Protesters continued to gather in Hong Kong on Monday, fanning out across several neighborhoods and interrupting normal business activity throughout the territory. But within mainland China, the Communist Party has attempted to mute discussion of the protests through a combination of censorship, obfuscation, and anti-protester propaganda.

According to instructions obtained by the China Digital Times, government authorities ordered journalists to "strictly manage interactive channels and resolutely delete harmful information" from news websites. On Sina Weibo, China's Twitter, users searching for "Occupy Central" -- the latter referring to the group most closely associated with the protests -- received an error message, while others entering "Hong Kong" encountered little more than shopping tips and restaurant reviews. The Chinese government has also banned Instagram, the popular photo-sharing site owned by Facebook, in order to limit the spread of images of the protests. Instagram, unlike Facebook and Twitter, had been allowed so far in mainland China.

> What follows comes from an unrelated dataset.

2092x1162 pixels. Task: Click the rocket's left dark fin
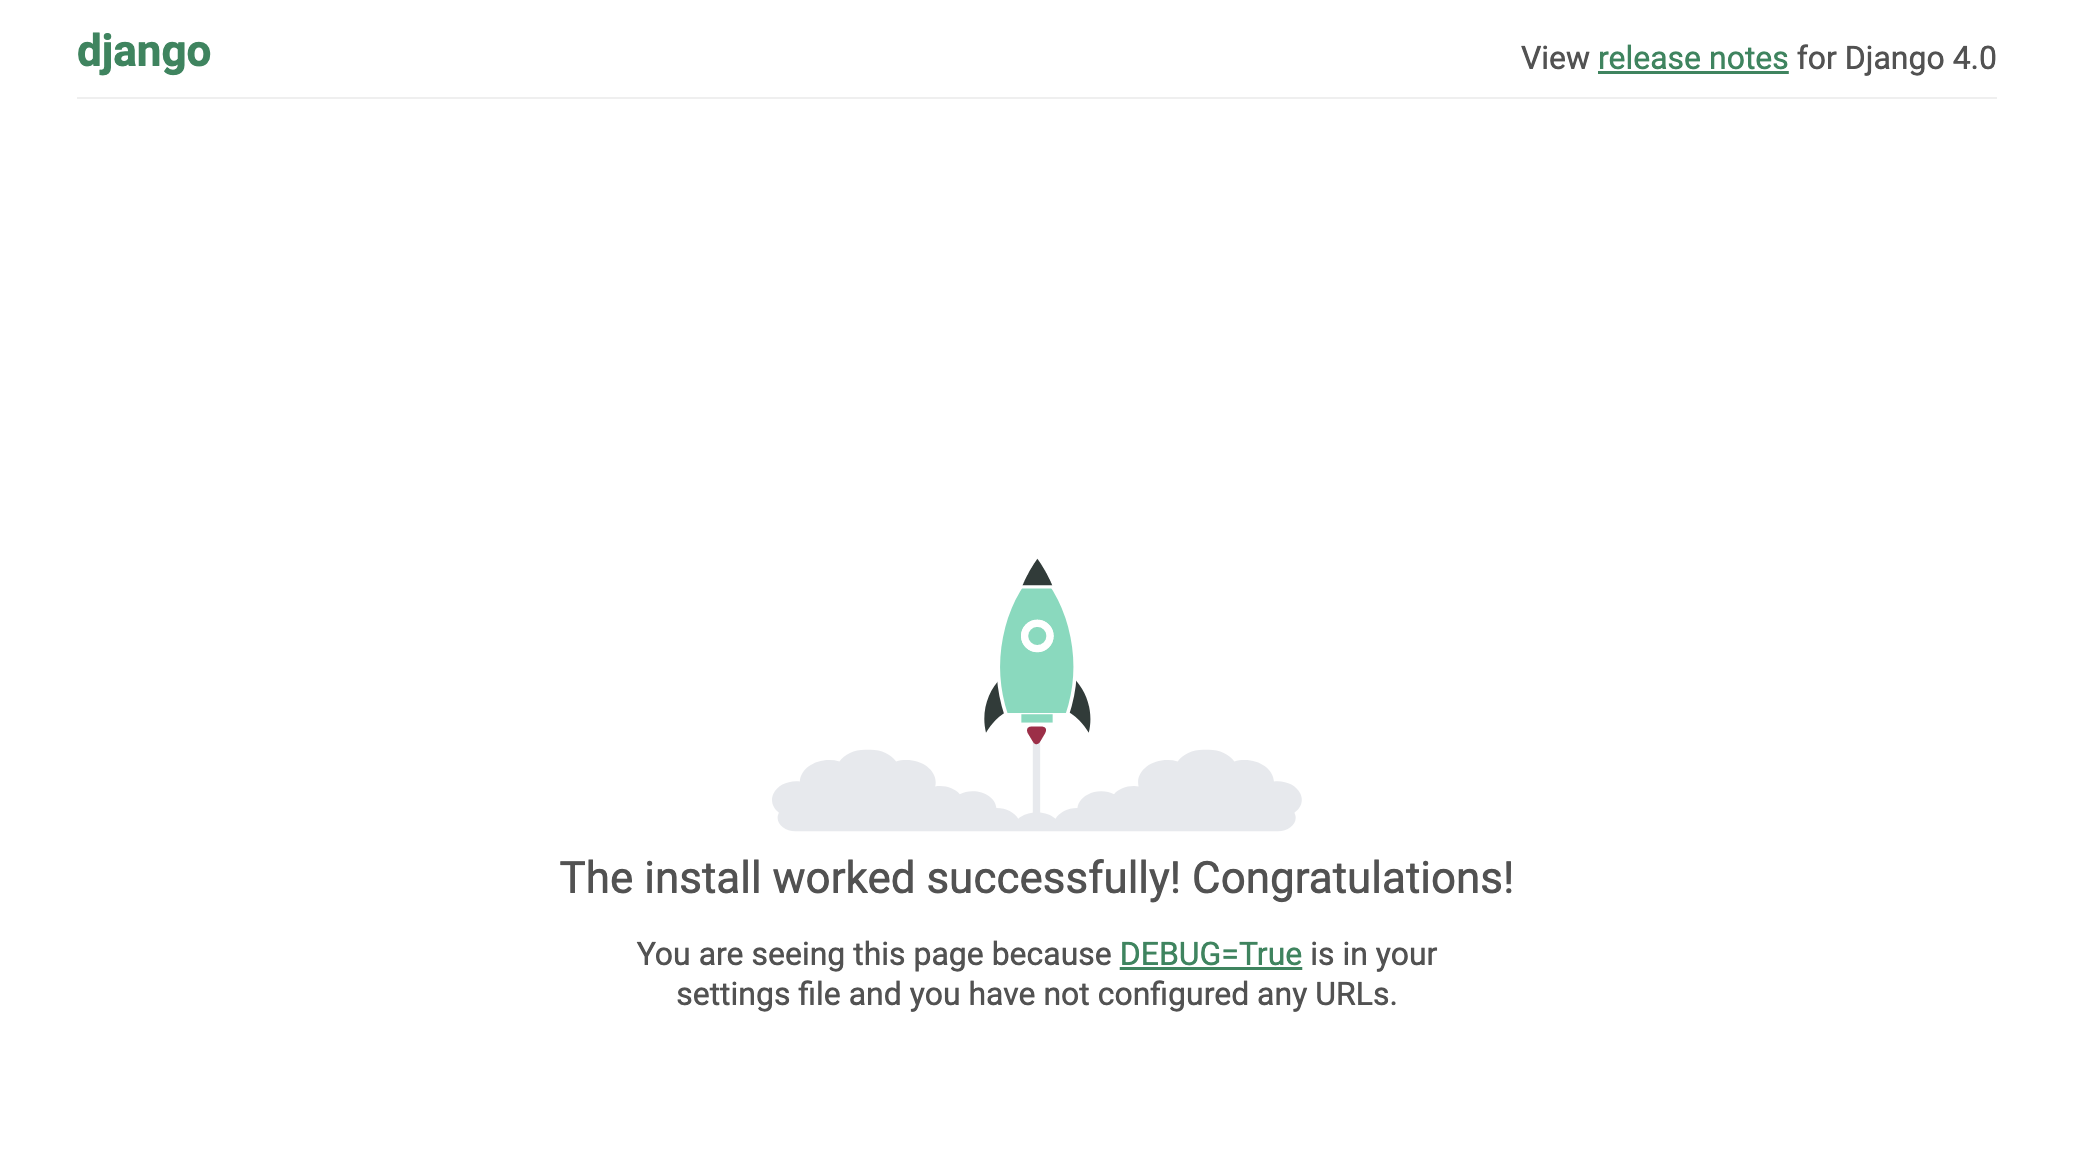(x=993, y=707)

China's attempt to censor information extended beyond the Internet. In one area of Beijing, government officials instructed shop owners to remove posters or signs displaying Hong Kong and replace them with ones showing the Great Wall of China and Tiananmen Square. Dragon TV, a state-run television network based in Shanghai, broadcast images from a small pro-Beijing demonstration in Hong Kong's Tamar Park, where participants waved Chinese flags and voiced support for the Communist Party.

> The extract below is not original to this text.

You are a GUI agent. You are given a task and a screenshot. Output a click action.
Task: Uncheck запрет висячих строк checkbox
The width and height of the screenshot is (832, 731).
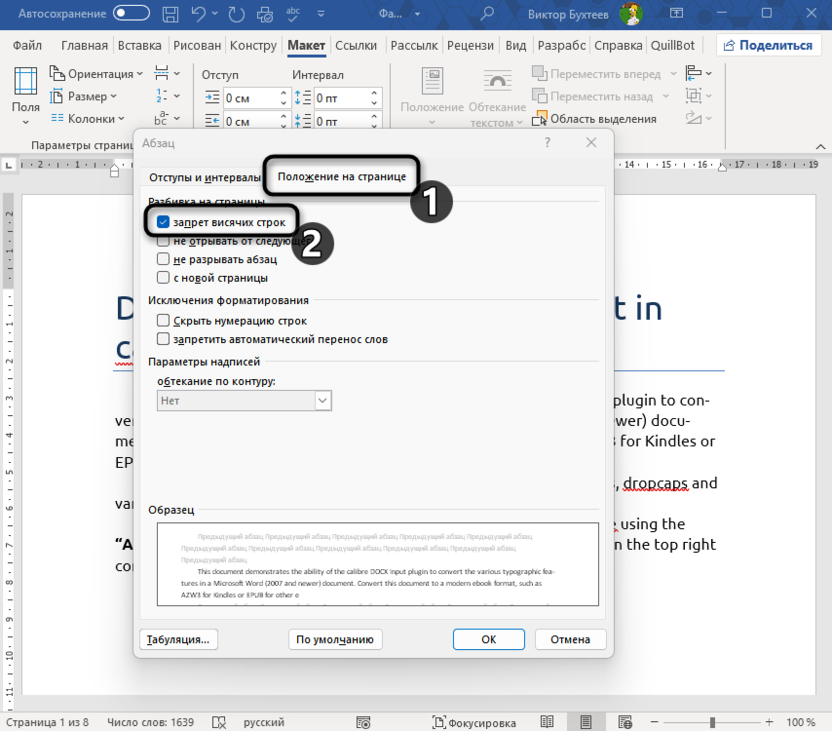(x=163, y=222)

While most Chinese media entities either avoided or sharply limited coverage of the protests, the ultra-nationalist Global Times newspaper published an editorial condemning the protesters and calling their mission "doomed."

"Radical opposition forces in Hong Kong should be blamed," the editorial said.

Hong Kong's protesters, who include large numbers of high school and university students, are demonstrating in opposition to the territory's new election law, which gives Beijing wide discretion in choosing eligible candidates for electing Hong Kong's chief executive in 2017.